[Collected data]
□ □ □ □ □ □ □

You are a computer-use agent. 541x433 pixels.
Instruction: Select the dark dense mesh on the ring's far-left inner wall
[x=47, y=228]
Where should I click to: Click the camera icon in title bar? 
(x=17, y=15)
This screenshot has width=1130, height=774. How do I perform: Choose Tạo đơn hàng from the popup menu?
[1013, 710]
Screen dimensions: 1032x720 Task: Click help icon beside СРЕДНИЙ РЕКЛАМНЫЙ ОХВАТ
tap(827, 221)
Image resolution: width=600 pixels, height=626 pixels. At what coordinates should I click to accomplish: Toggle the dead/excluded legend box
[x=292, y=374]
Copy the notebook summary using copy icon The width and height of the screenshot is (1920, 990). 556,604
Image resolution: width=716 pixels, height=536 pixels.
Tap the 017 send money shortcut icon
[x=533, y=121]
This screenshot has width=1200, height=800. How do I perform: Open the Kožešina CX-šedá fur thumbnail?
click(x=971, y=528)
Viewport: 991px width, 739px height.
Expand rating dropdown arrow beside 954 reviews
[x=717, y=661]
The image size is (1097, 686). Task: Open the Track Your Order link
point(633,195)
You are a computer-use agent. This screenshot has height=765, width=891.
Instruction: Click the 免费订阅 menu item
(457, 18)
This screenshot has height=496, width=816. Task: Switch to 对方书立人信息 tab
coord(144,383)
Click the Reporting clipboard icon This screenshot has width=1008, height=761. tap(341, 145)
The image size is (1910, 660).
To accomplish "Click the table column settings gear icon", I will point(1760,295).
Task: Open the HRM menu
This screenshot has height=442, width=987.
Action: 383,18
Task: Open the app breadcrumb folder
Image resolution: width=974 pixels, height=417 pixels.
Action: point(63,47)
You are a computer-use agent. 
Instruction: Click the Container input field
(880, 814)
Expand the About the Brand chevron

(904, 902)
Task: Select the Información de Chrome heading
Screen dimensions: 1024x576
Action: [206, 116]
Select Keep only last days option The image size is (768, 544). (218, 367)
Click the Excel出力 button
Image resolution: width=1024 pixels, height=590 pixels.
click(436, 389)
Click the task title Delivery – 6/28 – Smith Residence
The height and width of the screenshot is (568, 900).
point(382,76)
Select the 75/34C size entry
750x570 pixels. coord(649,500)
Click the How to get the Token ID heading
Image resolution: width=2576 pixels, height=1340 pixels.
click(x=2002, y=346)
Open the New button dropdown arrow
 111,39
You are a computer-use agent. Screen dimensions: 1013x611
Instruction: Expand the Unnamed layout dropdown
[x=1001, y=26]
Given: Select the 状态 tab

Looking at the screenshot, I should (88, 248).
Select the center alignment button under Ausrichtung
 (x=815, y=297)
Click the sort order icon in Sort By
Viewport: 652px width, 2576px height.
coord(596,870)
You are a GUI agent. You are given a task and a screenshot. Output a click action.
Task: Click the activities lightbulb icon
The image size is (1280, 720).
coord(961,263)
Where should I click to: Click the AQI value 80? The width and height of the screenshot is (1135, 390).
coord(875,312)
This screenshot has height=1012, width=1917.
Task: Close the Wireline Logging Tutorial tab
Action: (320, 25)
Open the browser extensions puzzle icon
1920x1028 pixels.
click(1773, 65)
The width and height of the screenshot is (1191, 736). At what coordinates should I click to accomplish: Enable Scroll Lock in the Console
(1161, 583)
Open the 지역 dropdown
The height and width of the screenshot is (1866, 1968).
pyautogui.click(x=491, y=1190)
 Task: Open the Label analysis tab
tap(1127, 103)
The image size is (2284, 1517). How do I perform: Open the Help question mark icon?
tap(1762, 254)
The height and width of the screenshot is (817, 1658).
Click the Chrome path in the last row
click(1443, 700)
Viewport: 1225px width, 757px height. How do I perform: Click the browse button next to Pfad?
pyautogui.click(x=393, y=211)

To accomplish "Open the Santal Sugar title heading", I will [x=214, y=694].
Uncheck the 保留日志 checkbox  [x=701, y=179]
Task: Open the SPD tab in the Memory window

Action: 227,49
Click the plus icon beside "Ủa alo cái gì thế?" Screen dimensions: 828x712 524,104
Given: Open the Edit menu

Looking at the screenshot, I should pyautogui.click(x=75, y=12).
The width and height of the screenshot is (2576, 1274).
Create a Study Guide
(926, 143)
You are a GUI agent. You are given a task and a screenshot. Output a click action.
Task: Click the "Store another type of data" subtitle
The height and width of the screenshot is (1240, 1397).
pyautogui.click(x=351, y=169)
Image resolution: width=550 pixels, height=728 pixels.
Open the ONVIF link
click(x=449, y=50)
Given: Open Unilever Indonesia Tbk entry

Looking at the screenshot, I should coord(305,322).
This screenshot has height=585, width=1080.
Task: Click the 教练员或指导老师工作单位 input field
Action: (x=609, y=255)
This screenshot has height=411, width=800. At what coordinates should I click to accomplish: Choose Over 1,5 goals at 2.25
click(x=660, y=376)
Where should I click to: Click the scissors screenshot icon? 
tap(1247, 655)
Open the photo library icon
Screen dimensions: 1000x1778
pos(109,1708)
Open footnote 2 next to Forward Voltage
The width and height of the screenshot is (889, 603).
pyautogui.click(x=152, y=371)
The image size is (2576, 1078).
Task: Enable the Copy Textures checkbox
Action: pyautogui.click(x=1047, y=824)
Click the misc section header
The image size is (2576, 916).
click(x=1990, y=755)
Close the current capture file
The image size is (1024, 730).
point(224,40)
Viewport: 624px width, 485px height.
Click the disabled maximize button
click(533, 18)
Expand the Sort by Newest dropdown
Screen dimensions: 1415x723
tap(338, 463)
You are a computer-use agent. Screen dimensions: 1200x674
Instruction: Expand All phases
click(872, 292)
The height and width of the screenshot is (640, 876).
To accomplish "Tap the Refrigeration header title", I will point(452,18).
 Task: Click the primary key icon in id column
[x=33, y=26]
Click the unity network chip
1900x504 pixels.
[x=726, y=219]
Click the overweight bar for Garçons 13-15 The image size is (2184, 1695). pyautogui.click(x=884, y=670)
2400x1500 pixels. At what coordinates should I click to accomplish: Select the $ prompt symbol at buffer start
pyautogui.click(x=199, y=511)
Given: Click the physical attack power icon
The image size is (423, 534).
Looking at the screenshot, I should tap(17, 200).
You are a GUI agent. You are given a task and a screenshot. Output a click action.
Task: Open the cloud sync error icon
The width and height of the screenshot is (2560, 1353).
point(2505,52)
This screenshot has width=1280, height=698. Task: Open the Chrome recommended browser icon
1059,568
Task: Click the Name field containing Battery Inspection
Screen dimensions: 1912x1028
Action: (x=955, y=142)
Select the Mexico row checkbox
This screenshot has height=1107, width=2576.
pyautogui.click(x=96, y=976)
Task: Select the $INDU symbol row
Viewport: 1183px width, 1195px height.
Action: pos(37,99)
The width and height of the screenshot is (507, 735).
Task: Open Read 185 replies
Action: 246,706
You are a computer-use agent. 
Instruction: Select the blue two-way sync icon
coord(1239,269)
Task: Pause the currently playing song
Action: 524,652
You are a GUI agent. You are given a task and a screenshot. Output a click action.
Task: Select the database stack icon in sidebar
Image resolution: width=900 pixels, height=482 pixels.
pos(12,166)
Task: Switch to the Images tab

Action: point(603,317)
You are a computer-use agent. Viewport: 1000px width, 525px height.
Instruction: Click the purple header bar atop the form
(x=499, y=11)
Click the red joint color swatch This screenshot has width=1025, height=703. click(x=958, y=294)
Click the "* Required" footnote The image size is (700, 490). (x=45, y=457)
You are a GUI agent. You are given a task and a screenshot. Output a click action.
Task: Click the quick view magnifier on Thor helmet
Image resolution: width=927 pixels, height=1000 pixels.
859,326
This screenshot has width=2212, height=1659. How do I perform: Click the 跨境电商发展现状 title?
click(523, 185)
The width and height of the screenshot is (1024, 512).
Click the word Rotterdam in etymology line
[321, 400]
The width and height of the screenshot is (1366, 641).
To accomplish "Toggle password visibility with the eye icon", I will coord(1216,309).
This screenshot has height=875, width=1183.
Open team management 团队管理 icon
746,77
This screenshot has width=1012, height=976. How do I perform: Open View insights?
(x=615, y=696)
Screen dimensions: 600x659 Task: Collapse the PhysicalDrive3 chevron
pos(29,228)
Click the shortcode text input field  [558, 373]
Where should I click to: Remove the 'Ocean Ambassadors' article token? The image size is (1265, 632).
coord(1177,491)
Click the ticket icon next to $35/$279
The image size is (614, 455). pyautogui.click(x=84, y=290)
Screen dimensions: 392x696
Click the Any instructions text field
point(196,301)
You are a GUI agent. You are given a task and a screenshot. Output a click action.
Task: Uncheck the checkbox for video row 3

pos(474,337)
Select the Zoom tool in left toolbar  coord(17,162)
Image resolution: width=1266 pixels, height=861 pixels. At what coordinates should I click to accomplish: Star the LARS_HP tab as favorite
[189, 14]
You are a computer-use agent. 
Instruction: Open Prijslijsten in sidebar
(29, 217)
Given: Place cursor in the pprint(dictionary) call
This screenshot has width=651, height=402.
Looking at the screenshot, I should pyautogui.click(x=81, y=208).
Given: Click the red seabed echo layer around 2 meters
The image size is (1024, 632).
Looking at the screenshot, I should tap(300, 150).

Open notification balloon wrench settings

□ □ □ □ □ □ □

◆ Task directions
Print the entries above exactly as they appear, from the line with "Task: Click the Name" to the line with "490). (x=45, y=457)".

◆ Problem solution
Task: Click the Name field containing Battery Inspection
Screen dimensions: 1912x1028
Action: (x=955, y=142)
Select the Mexico row checkbox
This screenshot has height=1107, width=2576.
pyautogui.click(x=96, y=976)
Task: Select the $INDU symbol row
Viewport: 1183px width, 1195px height.
Action: pos(37,99)
The width and height of the screenshot is (507, 735).
Task: Open Read 185 replies
Action: 246,706
You are a computer-use agent. 
Instruction: Select the blue two-way sync icon
coord(1239,269)
Task: Pause the currently playing song
Action: 524,652
You are a GUI agent. You are given a task and a screenshot. Output a click action.
Task: Select the database stack icon in sidebar
Image resolution: width=900 pixels, height=482 pixels.
pos(12,166)
Task: Switch to the Images tab

Action: point(603,317)
You are a computer-use agent. Viewport: 1000px width, 525px height.
Instruction: Click the purple header bar atop the form
(x=499, y=11)
Click the red joint color swatch This screenshot has width=1025, height=703. click(x=958, y=294)
Click the "* Required" footnote The image size is (700, 490). (x=45, y=457)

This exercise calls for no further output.